*Direction*.
Answer these questions using the build agent history post.
1. What is the name of the build metadata service that records each build's metadata?
2. How many builds can most of the agents run concurrently?
3. How does the post define build environment pollution?

*Text extract*.
** begin **

Empowering Users with Build Agent History

November 01, 2023

Support channels are a wonderful place to discover ways to empower users.

The questions folks ask in support reveal the problems they face day-to-day.

What builds ran on this agent?

Jenkins, our build platform, already has build history for an agent out of the box. Sounds simple enough, why isn’t this already self-service?

Jenkins is a distributed system, and our setup has short-lived components.

Agents are launched and terminated as they autoscale. Builds know what agent they ran on, but limited build history¹ yields incomplete data. Additionally, we have disabled the built-in agent history feature to address performance concerns².

These conditions meant a user could not answer this question without help.

Until now.

Since this has been a repeated support question, we prioritize and build out the feature.

Build Metadata Service

Boost, a build metadata service, resolves all three problems. Each build’s metadata is already recorded by Boost in a permanent datastore.

By adding an agent history endpoint, we enable anyone to look up builds by agent. This lookup works long after the build and the agent are gone.

This has been most useful for users and other central teams -

Is there a problem with this agent?
Did this build fail because of a noisy neighbor?
I got an alert from this agent, what was running here?

Problem Detection

Agent history gives operators a quick way to tell if agents are failing all builds.

Our team provides general purpose build agents, but some teams have custom requirements. Custom agents can connect to our Jenkins controllers to create more specialized build environments. These agents are often long-lived, which can suffer from build environment pollution³.

Recovery from this situation is manual. An operator may want to take the agent offline until it can be refreshed.

Noisy Neighbor Investigation

Agent history gives users and support teams the ability to see what other builds were running concurrently.

Most of our agents are able to run four builds concurrently for efficiency. Being scheduled alongside other resource-intensive builds can cause failures in other builds. These failures appear random.

Since we get back exactly what other builds were running, we can narrow the search for what caused a given build to fail.

General Investigation

Agent history gives users the ability to know what was running on a build agent in a given time window.

An odd request comes in from an instance id that maps to a build agent. An alert goes off and all we know so far is it came from a particular agent. Knowing what was running at the time is key to understanding what was happening at the time.

Many parts of our Jenkins deployment are ephemeral. Builds have limited history to prevent filling up the disk. Agents come and go through autoscaling and regular updates.

By storing this metadata in a dedicated system we empower users to find more complete answers without waiting for our team.

Build artifacts are stored on disk by default, which causes the disk to fill up unless we limit retained history.↩
Jenkins performance sometimes suffered finding builds across large disks. The extreme use of the disk would drain our iops, impacting builds.↩
Build environment pollution is when the environment becomes unusuable, usually due to the actions of a previous build.↩

** end **

*Supplied entries*.
** begin **

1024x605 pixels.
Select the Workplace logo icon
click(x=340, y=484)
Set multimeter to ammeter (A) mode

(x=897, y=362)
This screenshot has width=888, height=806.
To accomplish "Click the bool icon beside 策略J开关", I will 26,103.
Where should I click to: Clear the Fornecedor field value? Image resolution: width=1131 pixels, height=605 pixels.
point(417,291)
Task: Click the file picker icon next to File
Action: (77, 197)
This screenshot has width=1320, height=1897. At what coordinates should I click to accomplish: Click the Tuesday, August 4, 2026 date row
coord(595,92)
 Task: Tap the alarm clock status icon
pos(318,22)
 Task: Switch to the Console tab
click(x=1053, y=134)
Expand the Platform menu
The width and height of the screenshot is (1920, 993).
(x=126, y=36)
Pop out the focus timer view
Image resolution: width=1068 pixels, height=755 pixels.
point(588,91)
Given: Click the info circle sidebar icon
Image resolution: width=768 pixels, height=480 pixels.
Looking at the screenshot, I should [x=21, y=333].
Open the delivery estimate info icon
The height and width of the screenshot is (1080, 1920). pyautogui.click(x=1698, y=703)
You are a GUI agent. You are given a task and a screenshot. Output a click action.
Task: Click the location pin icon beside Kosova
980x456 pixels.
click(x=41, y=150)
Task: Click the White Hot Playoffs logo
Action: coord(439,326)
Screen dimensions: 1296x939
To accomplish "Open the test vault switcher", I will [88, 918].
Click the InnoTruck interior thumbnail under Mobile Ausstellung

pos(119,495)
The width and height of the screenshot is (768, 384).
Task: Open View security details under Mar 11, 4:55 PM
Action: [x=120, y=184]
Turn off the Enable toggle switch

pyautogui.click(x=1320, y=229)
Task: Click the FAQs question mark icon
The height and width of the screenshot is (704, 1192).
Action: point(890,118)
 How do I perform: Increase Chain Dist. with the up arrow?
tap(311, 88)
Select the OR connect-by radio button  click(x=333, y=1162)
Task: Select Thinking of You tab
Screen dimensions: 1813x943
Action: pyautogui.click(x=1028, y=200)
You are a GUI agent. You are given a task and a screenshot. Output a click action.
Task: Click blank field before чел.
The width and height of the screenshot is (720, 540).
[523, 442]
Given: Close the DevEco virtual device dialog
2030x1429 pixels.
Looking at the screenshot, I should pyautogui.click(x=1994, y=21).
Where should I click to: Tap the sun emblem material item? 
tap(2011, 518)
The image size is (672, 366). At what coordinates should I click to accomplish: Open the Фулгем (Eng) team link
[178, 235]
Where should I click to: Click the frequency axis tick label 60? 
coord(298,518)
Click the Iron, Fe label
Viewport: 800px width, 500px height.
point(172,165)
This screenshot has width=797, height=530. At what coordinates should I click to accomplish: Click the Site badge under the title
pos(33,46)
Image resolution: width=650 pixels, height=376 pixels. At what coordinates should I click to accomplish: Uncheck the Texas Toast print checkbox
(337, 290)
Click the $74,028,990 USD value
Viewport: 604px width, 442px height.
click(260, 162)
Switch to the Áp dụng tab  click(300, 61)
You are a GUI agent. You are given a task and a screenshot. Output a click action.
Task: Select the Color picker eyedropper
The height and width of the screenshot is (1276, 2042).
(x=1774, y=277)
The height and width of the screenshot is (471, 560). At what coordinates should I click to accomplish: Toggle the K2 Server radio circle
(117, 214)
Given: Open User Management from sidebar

** end **

*Exercise result*.
1. Boost.
2. Four.
3. It is when the environment becomes unusable, usually because of the actions of a previous build.